**Estratto del testo:**
#####
Locarno film festival

«Incontro le donne capoverdiane per riscoprire le mie radici»

La regista ticinese-portoghese Denise Fernandes presenta il suo cortometraggio «Nha Mila» tra i Pardi di Domani
Un momento del film coprodotto da Venturafilm e RSI.
Antonio Mariotti
07.08.2020 06:00

A Locarno 2020 i Pardi di Domani occupa un posto centrale. Il Festival ha infatti voluto mettere l’accento sui cineasti di domani. Tra le 12 opere selezionate per il concorso nazionale c’è anche «Nha Mila», quarto cortometraggio della regista ticinese-portoghese d’origine capoverdiana Denise Fernandes, in programma venerdì sera al PalaCinema.

Dopo essersi diplomata al CISA e aver frequentato la Scuola di Cinema e TV a Cuba, questo è il suo primo corto girato in Portogallo: Cosa l’ha spinta a raccontare questa storia che ha anche radici autobiografiche?
#####
**Dati mostrati:**
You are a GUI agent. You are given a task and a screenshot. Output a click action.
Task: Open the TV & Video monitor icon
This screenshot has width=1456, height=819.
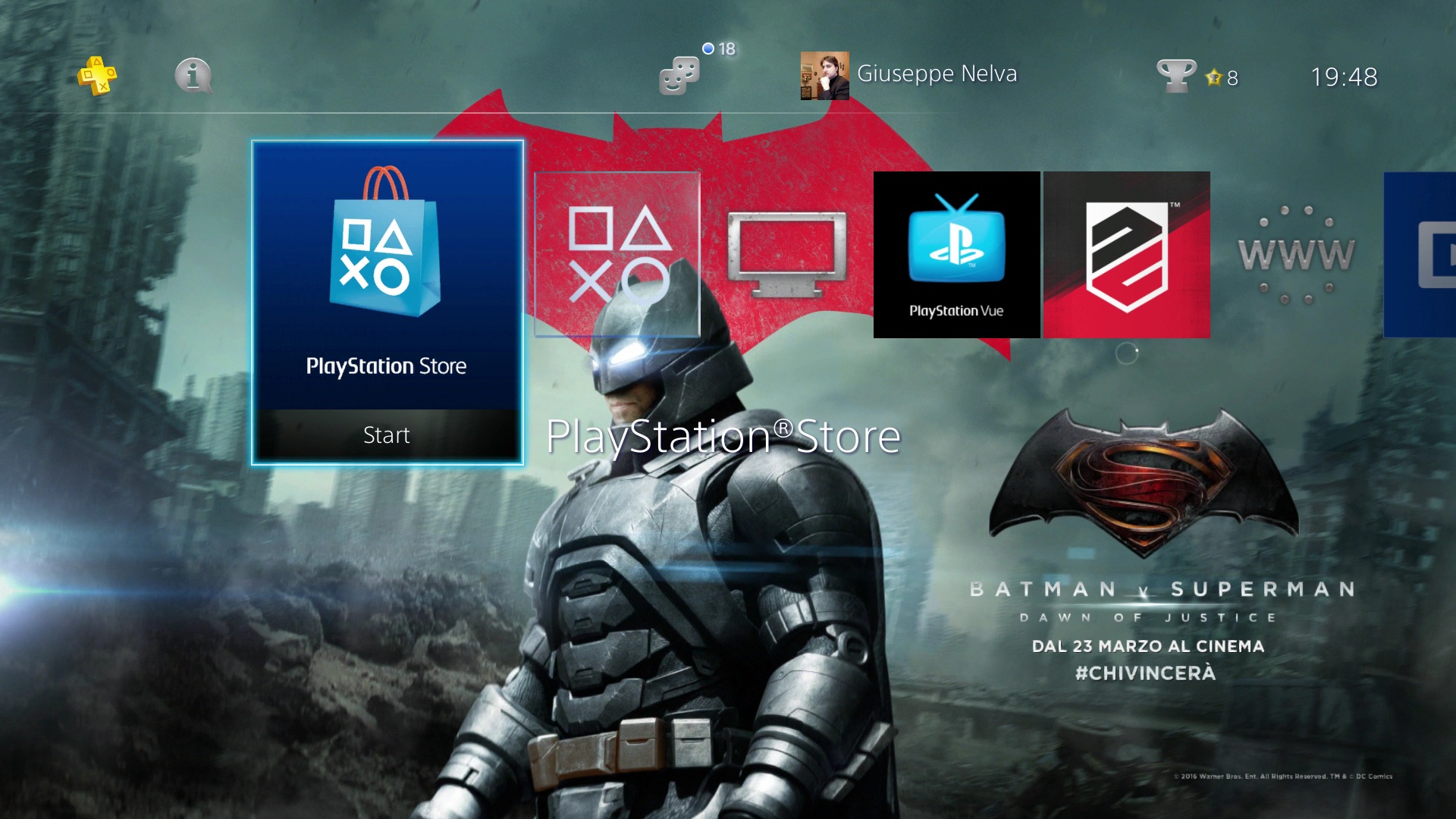pyautogui.click(x=786, y=255)
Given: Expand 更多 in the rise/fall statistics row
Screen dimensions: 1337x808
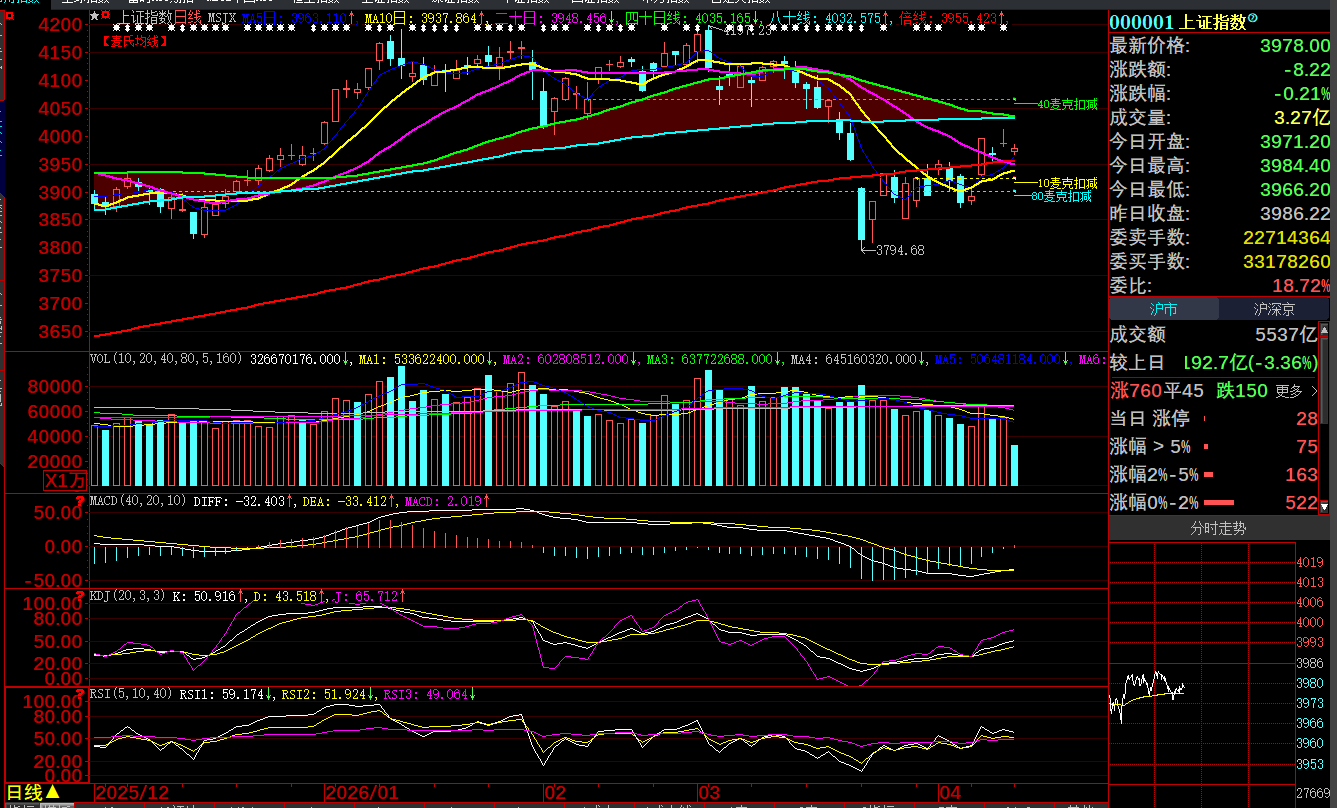Looking at the screenshot, I should click(x=1296, y=391).
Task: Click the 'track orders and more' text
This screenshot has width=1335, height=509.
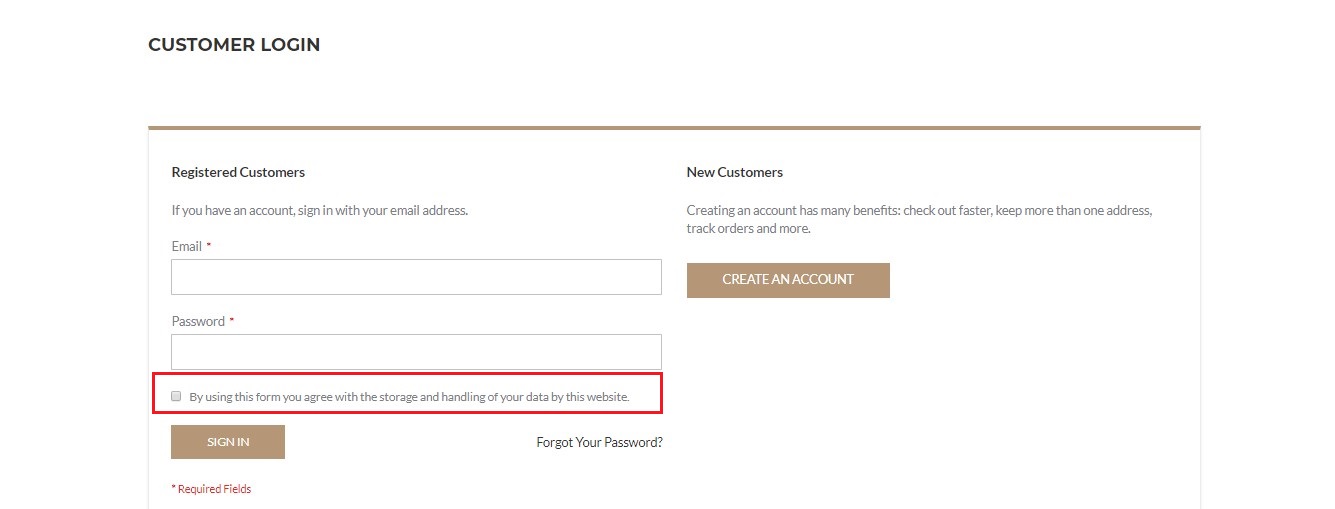Action: [748, 228]
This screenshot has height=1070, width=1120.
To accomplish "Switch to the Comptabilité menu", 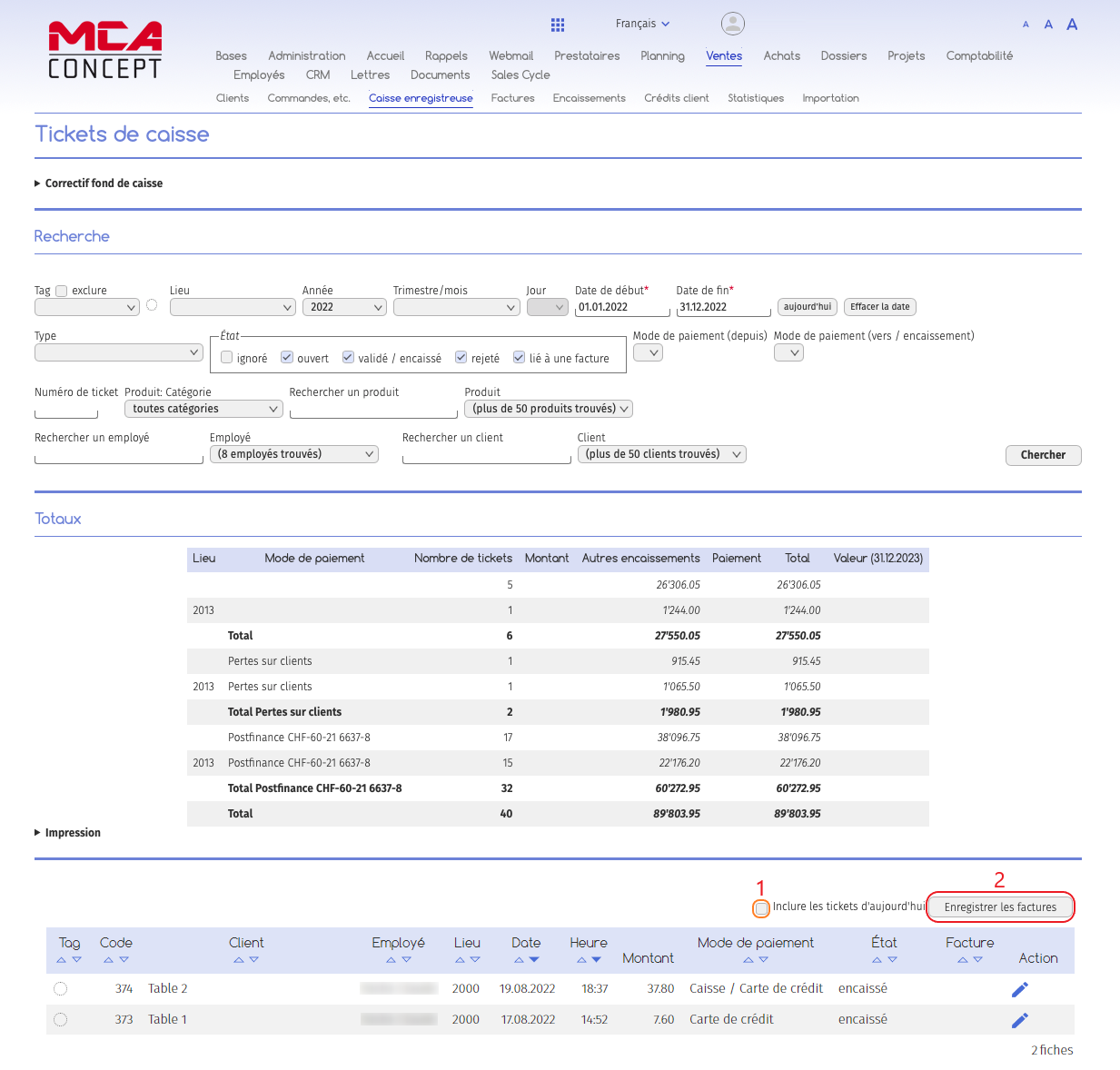I will click(979, 55).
#####
**Da svolgere:**
A: Per favore, ricopia dall'articolo su Denise Fernandes il passo che inizia con "La regista ticinese-portoghese Denise" e continua fino a "sera al PalaCinema.".
B: Elenca tutti i luoghi geografici, città o paesi, che l'articolo su Denise Fernandes cita per nome. Escludi quelli che compaiono solo come aggettivi.

**Esiti dei compiti:**
A:
La regista ticinese-portoghese Denise Fernandes presenta il suo cortometraggio «Nha Mila» tra i Pardi di Domani
Un momento del film coprodotto da Venturafilm e RSI.
Antonio Mariotti
07.08.2020 06:00

A Locarno 2020 i Pardi di Domani occupa un posto centrale. Il Festival ha infatti voluto mettere l’accento sui cineasti di domani. Tra le 12 opere selezionate per il concorso nazionale c’è anche «Nha Mila», quarto cortometraggio della regista ticinese-portoghese d’origine capoverdiana Denise Fernandes, in programma venerdì sera al PalaCinema.

B:
Locarno
Cuba
Portogallo